2 Spend less on takeaway
“Some Australian households now spend nearly 50 per cent of their food budget on discretionary foods, such as cakes, lollies, biscuits, soft drinks, crisps, takeaway food, meals out, and alcohol,” says Collins. “But cooking meals at home, as your grandmother did, reduces your intake of saturated fat, salt, sugar and kilojoules — promoting a healthier weight as well as lowering your risk of heart disease and diabetes.”

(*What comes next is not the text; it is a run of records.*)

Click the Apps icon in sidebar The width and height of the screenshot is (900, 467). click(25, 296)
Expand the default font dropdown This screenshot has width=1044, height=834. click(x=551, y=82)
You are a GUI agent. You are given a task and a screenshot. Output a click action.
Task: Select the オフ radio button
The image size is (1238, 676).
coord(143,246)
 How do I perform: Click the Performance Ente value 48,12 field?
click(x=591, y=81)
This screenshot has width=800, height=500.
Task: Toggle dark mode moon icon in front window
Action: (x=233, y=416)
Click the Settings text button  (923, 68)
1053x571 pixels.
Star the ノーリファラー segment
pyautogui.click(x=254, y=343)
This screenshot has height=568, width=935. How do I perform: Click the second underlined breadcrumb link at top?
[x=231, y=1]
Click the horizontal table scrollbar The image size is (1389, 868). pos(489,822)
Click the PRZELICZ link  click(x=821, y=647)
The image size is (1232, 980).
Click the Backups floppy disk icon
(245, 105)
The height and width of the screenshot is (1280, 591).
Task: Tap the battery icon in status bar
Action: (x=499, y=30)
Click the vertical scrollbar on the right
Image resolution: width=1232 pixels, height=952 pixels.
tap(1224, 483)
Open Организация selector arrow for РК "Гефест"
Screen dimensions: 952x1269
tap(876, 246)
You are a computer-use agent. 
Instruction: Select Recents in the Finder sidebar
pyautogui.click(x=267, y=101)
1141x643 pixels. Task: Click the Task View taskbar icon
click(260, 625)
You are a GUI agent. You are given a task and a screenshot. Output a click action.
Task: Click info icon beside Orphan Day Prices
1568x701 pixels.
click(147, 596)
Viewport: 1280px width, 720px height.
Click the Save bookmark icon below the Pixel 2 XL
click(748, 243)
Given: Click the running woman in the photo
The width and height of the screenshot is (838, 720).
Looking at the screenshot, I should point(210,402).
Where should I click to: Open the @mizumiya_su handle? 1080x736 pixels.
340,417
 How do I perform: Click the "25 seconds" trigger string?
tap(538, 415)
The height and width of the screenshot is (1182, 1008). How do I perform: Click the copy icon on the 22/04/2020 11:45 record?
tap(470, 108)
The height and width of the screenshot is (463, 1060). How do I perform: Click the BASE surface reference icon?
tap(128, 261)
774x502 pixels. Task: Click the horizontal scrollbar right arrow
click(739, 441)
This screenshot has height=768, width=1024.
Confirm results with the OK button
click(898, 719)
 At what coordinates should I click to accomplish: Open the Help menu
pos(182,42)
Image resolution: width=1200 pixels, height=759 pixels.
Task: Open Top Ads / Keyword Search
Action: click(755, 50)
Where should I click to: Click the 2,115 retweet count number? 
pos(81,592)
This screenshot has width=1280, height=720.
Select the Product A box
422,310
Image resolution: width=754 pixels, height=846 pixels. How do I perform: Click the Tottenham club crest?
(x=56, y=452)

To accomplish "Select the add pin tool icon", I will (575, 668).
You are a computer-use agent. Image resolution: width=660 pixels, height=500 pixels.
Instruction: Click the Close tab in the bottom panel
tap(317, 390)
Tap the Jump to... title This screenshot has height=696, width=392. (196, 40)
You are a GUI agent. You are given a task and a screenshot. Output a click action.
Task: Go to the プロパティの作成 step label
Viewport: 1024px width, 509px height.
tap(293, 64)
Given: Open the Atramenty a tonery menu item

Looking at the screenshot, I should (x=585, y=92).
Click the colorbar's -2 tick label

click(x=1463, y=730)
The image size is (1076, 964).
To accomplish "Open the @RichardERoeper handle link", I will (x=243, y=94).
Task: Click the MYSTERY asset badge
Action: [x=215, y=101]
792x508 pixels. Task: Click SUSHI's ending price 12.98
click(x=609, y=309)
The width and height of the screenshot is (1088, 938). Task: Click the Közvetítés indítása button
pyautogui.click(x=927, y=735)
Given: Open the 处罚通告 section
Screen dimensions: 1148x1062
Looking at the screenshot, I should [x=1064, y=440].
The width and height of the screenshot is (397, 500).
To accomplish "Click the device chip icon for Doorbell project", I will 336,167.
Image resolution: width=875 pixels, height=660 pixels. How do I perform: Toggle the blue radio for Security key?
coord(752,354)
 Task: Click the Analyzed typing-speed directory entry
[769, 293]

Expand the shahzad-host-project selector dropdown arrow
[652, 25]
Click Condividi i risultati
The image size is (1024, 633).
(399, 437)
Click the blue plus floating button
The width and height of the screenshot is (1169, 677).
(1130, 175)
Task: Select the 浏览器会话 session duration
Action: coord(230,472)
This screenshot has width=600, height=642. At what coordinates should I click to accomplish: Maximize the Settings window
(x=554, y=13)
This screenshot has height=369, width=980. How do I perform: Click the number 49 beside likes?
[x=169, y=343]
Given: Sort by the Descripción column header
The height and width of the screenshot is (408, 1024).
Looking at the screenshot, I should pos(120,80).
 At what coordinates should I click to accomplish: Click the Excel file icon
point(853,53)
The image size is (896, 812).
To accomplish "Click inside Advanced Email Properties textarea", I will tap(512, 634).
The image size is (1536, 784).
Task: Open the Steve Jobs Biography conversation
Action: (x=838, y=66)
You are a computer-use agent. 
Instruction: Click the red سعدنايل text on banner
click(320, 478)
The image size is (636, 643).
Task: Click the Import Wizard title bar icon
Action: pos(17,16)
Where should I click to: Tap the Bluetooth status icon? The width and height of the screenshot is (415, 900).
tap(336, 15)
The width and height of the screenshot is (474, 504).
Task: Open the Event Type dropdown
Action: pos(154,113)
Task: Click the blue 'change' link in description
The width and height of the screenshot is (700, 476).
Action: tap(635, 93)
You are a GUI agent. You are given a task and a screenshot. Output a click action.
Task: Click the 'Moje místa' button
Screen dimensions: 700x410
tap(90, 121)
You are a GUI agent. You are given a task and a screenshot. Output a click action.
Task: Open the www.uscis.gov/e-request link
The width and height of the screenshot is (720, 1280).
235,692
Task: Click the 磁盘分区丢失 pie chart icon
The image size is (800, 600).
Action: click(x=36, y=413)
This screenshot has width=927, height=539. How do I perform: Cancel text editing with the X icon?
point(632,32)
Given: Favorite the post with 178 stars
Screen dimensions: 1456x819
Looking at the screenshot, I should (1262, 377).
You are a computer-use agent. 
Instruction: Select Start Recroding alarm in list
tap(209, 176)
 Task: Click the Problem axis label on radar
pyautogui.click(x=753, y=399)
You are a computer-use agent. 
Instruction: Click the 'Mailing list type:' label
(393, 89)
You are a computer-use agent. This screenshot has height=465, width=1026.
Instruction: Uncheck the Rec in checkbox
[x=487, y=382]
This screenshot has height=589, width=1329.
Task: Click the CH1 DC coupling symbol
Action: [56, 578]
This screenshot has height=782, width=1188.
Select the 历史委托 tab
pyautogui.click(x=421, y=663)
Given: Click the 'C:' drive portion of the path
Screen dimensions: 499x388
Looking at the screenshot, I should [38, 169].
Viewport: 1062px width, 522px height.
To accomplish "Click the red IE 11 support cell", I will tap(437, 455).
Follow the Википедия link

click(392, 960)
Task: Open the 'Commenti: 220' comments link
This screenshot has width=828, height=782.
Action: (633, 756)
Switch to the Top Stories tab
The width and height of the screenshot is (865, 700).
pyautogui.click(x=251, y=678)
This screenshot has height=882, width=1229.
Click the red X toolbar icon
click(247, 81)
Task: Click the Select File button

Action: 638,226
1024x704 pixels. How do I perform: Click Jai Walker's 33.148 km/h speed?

And when you cook meals at home rather than buying them from a takeaway, you’re much more likely to use grandma’s healthier methods like boiling, or modern steaming.
3 COOK FROM SCRATCH
“This ensured grandma’s family ate less salt, sugar, fats, kilojoules, preservatives and artificial flavours,” says Aloysa Hourigan, Senior Nutritionist with Nutrition Australia. “Your grandma knew all the ingredients that were in her home-cooked meals and she hardly ever ate processed foods.” The food was simple — but often more wholesome.
4 USE SMALLER PLATES
“Dinner plates and other crockery were usually smaller, so portions were smaller and ‘a plateful of food’ automatically had fewer kilojoules,” says Hourigan. You ‘eat’ with your eyes too — so dining off a small, full plate can make you feel full. Recall the ‘70s lifestyle mantra: ‘small is beautiful’.
5 Have three square meals
Far fewer people went on diets in grandma’s day — yet people weighed less, not more. “Severe restriction of food groups makes a diet difficult to maintain in the long term, and less likely to be nutritionally adequate,” says Collins. “While diets may help with short-term weight loss, once you divert from the diet back to your old habits, the weight is regained — in fact, you may possibly even gain more.” Start with small, sustainable changes, such as choosing fruit as a snack, and replacing white bread with wholegrain.
6 Take time for breakfast
This is a double win for waistline and health. People who skip breakfast tend to eat more kilojoules at lunch and experience greater hunger, which can lead to snacking, according to a study from Cornell University in the US.